# YOUR GOAL
Rewrite the entries as a Markdown table with the columns "No." and "Line", starting at the line that contains "Fie [104, 92]" and ending after the line that contains "imbalance [280, 617]". Number each row and leave out blank lines.

─── RECORD EXCERPTS

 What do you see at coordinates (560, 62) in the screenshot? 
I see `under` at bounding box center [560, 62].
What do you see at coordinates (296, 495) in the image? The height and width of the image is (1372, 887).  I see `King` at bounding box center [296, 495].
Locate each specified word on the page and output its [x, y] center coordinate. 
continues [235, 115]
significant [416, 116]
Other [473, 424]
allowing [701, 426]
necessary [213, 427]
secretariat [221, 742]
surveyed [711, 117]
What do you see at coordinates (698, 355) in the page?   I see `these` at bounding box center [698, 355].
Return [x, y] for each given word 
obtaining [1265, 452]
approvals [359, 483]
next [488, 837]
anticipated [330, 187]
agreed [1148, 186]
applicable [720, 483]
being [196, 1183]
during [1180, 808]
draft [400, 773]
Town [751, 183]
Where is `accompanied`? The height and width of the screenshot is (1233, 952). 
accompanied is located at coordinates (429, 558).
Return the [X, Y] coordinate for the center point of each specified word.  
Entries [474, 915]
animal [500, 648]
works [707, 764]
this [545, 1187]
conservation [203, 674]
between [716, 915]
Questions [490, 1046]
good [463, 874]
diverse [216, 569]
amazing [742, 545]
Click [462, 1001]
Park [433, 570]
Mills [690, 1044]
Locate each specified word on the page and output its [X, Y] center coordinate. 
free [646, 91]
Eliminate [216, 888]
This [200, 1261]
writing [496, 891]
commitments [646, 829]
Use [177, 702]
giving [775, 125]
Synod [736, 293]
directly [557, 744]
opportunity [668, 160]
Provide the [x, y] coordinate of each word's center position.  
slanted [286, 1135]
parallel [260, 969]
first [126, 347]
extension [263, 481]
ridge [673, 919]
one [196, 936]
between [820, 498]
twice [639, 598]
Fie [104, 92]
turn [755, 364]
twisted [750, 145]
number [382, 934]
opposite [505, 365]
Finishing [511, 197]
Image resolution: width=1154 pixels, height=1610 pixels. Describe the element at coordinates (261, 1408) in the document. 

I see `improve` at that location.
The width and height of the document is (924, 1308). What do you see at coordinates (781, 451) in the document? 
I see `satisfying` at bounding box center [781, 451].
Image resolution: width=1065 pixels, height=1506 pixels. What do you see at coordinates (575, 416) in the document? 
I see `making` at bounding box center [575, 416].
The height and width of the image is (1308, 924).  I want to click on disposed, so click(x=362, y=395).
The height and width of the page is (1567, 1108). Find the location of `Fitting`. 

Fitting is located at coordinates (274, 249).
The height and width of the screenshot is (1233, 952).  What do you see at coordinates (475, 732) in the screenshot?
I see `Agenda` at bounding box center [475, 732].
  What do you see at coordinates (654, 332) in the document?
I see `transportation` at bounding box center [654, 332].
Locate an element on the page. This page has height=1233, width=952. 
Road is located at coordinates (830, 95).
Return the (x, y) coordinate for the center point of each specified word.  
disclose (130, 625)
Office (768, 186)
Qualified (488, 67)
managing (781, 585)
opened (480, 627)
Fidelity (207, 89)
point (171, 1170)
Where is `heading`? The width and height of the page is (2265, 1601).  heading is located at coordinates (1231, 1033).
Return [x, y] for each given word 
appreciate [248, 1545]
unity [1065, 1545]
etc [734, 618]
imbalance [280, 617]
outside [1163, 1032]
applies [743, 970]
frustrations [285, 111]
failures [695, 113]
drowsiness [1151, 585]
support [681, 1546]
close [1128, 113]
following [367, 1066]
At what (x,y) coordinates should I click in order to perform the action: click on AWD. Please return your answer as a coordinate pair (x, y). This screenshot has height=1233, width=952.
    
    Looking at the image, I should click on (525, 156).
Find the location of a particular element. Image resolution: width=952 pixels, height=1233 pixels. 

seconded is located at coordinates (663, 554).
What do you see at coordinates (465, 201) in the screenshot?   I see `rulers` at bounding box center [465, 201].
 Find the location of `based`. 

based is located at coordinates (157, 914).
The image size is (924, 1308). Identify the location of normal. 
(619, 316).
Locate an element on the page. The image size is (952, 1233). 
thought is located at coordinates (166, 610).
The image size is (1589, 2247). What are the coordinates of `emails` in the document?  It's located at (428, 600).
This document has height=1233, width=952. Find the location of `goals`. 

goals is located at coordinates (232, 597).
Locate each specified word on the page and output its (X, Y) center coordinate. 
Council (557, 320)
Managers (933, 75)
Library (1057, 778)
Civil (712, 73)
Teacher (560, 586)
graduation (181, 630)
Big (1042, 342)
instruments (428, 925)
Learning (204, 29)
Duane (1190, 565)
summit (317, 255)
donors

──────

# RESULT OF THE EXERCISE
| No. | Line |
|---|---|
| 1 | Fie [104, 92] |
| 2 | turn [755, 364] |
| 3 | twisted [750, 145] |
| 4 | number [382, 934] |
| 5 | opposite [505, 365] |
| 6 | Finishing [511, 197] |
| 7 | Image resolution: width=1154 pixels, height=1610 pixels. Describe the element at coordinates (261, 1408) in the document.  |
| 8 | I see `improve` at that location. |
| 9 | The width and height of the document is (924, 1308). What do you see at coordinates (781, 451) in the document?  |
| 10 | I see `satisfying` at bounding box center [781, 451]. |
| 11 | Image resolution: width=1065 pixels, height=1506 pixels. What do you see at coordinates (575, 416) in the document?  |
| 12 | I see `making` at bounding box center [575, 416]. |
| 13 | The height and width of the image is (1308, 924).  I want to click on disposed, so click(x=362, y=395). |
| 14 | The height and width of the page is (1567, 1108). Find the location of `Fitting`.  |
| 15 | Fitting is located at coordinates (274, 249). |
| 16 | The height and width of the screenshot is (1233, 952).  What do you see at coordinates (475, 732) in the screenshot? |
| 17 | I see `Agenda` at bounding box center [475, 732]. |
| 18 |   What do you see at coordinates (654, 332) in the document? |
| 19 | I see `transportation` at bounding box center [654, 332]. |
| 20 | Locate an element on the page. This page has height=1233, width=952.  |
| 21 | Road is located at coordinates (830, 95). |
| 22 | Return the (x, y) coordinate for the center point of each specified word.   |
| 23 | disclose (130, 625) |
| 24 | Office (768, 186) |
| 25 | Qualified (488, 67) |
| 26 | managing (781, 585) |
| 27 | opened (480, 627) |
| 28 | Fidelity (207, 89) |
| 29 | point (171, 1170) |
| 30 | Where is `heading`? The width and height of the page is (2265, 1601).  heading is located at coordinates (1231, 1033). |
| 31 | Return [x, y] for each given word  |
| 32 | appreciate [248, 1545] |
| 33 | unity [1065, 1545] |
| 34 | etc [734, 618] |
| 35 | imbalance [280, 617] |